Neural stem cells are characterized by self-renewal and multipotency, and a capacity to regenerate in response to brain injury or neurodegenerative disease. Silicon dioxide nanoparticles (SiO₂ NPs) are novel materials, which enable the delivery of specific payloads to stem cells; for example, genes or proteins, to enable cell-fate manipulation, or tracer materials, to enable in vivo tracing. However, little is known about the dose-dependent cytotoxicity of SiO₂ NPs, and how exposure to SiO₂ NPs changes mRNA expression profiles in neural stem cells. In this study, a mouse C17.2 neural stem cell line was treated with 90 nm monodisperse fluorescein isothiocyanate-SiO₂ NPs at 0, 100, 200 and 400 μg mL⁻¹ for 48 hours.
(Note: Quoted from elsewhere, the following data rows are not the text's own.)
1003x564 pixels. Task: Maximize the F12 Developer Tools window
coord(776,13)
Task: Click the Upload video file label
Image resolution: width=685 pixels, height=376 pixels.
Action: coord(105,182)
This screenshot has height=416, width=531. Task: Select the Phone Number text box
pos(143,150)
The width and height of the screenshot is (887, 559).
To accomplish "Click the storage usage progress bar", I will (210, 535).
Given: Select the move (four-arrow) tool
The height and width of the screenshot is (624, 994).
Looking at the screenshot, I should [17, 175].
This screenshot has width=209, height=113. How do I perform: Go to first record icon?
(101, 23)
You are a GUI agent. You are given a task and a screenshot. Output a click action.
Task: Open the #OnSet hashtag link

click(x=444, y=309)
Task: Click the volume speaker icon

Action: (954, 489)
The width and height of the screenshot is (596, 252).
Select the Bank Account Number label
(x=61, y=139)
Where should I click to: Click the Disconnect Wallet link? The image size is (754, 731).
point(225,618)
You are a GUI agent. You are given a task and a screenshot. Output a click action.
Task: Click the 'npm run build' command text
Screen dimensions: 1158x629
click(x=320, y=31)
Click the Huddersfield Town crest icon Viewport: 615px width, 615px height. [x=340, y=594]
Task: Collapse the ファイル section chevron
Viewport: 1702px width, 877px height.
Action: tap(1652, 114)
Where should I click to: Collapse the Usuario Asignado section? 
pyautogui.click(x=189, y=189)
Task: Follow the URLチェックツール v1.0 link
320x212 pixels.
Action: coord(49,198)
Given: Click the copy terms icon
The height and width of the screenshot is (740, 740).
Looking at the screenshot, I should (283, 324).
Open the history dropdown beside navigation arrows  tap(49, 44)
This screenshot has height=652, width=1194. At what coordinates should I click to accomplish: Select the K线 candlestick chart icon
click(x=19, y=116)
Internalization of SiO₂ NPs was observed in C17.2 cells in a dose-dependent manner. SiO₂ NP exposure induced apoptosis and inhibited cell proliferation in the C17.2 cell line at dosage levels of 200 μg mL⁻¹ and above. Microscopically, mitochondrial swelling and cristae fracture were observed. Furthermore, next generation RNA sequencing (RNA-Seq) indicated that high-dose SiO₂ NP exposure specifically inhibited transcription of glutathione-S-transferase (GST) genes, including GSTM1, GSTM7 and GSTT1. These results suggest that application of high-dose SiO₂ NPs to the nervous system may cause neurotoxicity, induce apoptosis and reduce neural stem cell proliferation by inhibiting GST gene expression.